Ainda em 1991, e antes do fim da URSS, Boris Yeltsin já havia encomendado a seu ministro ultraliberal, Yegor Gaidar, a elaboração de um plano de “transição” que foi executado com a ajuda de vários economistas e banqueiros estrangeiros que já tinham participado da “liberalização econômica” da Polônia. A “ponte para o futuro” encomendada por Yeltsin baseava-se em quatro “reformas” fundamentais: de controle do gasto fiscal, de desregulação dos mercados e em particular do mercado de trabalho, de liberação dos preços e de privatização do setor público, em especial da indústria energética.

O ataque neoliberal foi muito rápido. Para que se tenha uma ideia, em apenas três anos foram privatizadas cerca de 70% de todas as empresas estatais russas, enquanto que a abertura e a desregulação dos mercados, assim como a liberação dos preços aconteceram de forma quase instantânea.

Como resultado dessa “pressa neoliberal”, em apenas oito anos o investimento total da economia russa caiu 81%, a produção agrícola despencou 45% e o PIB russo caiu mais do que 50% em relação ao seu nível de 1990. Paralelamente, a quebra generalizada da indústria provocou aumento gigantesco do desemprego, acompanhado de perda de 58% nos salários, enquanto o número de pobres crescia de 2% para 39%, e o coeficiente de Gini saltava de 0,2333 em 1990 para 0,401 em 1999.

Esta verdadeira destruição explica, em grande medida, a inflexão estratégica russa que começa no ano 2001, com o fortalecimento do estado, a reorganização das Forças Armadas e a retomada da indústria do petróleo e de todo o setor energético.  A estatização da empresa petroleira Yukos, em 1993, foi o pontapé inicial desta remontagem do setor produtivo estatal, através de suas grandes empresas de produção, transporte/distribuição e exportação de gás e petróleo. 

  Com a ajuda dos preços internacionais do petróleo e do gás, a economia russa se recolocou de pé e passou a crescer a uma taxa média anual de 7% entre os anos 2000 a 2010, e seguiu crescendo, ainda que a taxas menores, até a crise da Ucrânia em 2014. Nesses anos de bonança, o estado russo transformou o seu setor de petróleo e gás no principal instrumento de reconstrução da sua economia nacional, aproveitando a grande necessidade energética da Europa Ocidental e da China. 

Num período de 15 anos, a Rússia conseguiu reconquistar sua condição de grande potência europeia e uma das maiores potências mundiais.
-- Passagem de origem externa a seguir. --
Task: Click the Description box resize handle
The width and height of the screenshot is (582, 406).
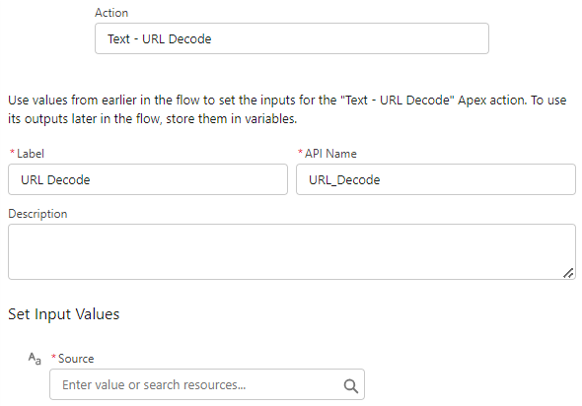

As sanções econômicas impostas à Rússia pelas “potências atlânticas”, a partir de 2014 e até os dias de hoje trarão problemas inevitáveis para a economia mas tudo indica que já não conseguirão alterar mais o rumo estratégico que a Rússia definiu para si mesma, voltada para a reconquista de sua soberania econômica e militar destruída na década de 90.

De qualquer maneira, a experiência russa destes últimos 15 anos aponta numa dupla direção:

Em países extensos e com grande desigualdade social e territorial, as políticas e reformas neoliberais costumam ter efeito imediato e  desastroso, do ponto de vista econômico, e catastrófico, do ponto de vista social;

Em países que dispõem de grandes reservas de petróleo ou de gás, é necessário e possível recomeçar a reconstrução de uma economia nacional a partir da indústria do petróleo, transformando-a no eixo dinâmico de uma estratégia global que envolva e direcione o capital nacional e internacional.

 Com certeza, a história não se repete nem pode ser transformada em receita, mas pode cumprir uma função pedagógica, e neste caso a experiência russa ensina que ainda é possível refazer o Brasil depois da destruição a que está sendo submetido pelo fanatismo neoliberal.